Medwin, aged 72, returned finally to England in 1862 and began rewriting his "Life of Shelley", although the revision exists only in handwritten form. In 1869 he was visited by his old friend and sometime rival Trelawny, who found him constant and "always faithful and honest in his love of Shelley."
Thomas Medwin died on 2 August 1869 at the house of his brother Pilfold Medwin in the Carfax, Horsham, where he was buried in Denne Road Cemetery. At his request, his grave faces east to India, Italy and Germany, and reads: "He was a friend and companion of Byron, Shelley and Trelawny."

Legacy

Thomas Medwin's legacy tends to raise more questions than answers. Was he an opportunist, who lived beyond his means and ruined his father and wife? He tended to fall out with former associates, including Shelley's widow and Trelawny. His writings on Byron and Shelley are often imprecise. Shelley's fame grew throughout the 19th century and his legacy became an obsession for Medwin, as for others in the Pisan circle. Medwin's opportunism disregarded the feelings of many former friends, but he remains the main source of information on Shelley's childhood.
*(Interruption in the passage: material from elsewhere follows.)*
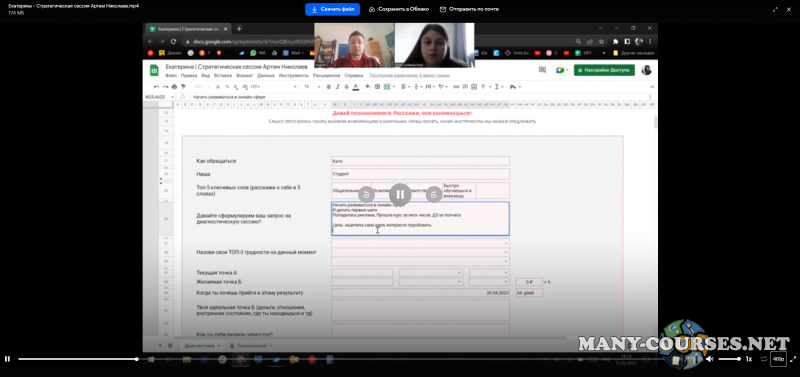Click the Скачать файл download button
800x377 pixels.
332,9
His Conversations of Lord Byron is now seen generally as vivid and an essentially true picture of the man.
The few writers to highlight Medwin dwell on his popular writings on Shelley and Byron, but his legacy includes numerous translations from Greek, Latin, Italian, German, Portuguese and Spanish. His translations of Aeschylus are of lasting importance and his early travel writings vivid and memorable. His poetry remains neglected, with little critical comment available since their publication. His importance in the mid-19th-century cultural cross-currents between Britain, the United States and Germany has only recently been assessed. Medwin introduced many German writers to the English-speaking world, notably the poets Karl Gutzkow, Ludwig Tieck and Ludwig Achim von Arnim. He "deserves to be reassessed in the light of the new evidence that is now available."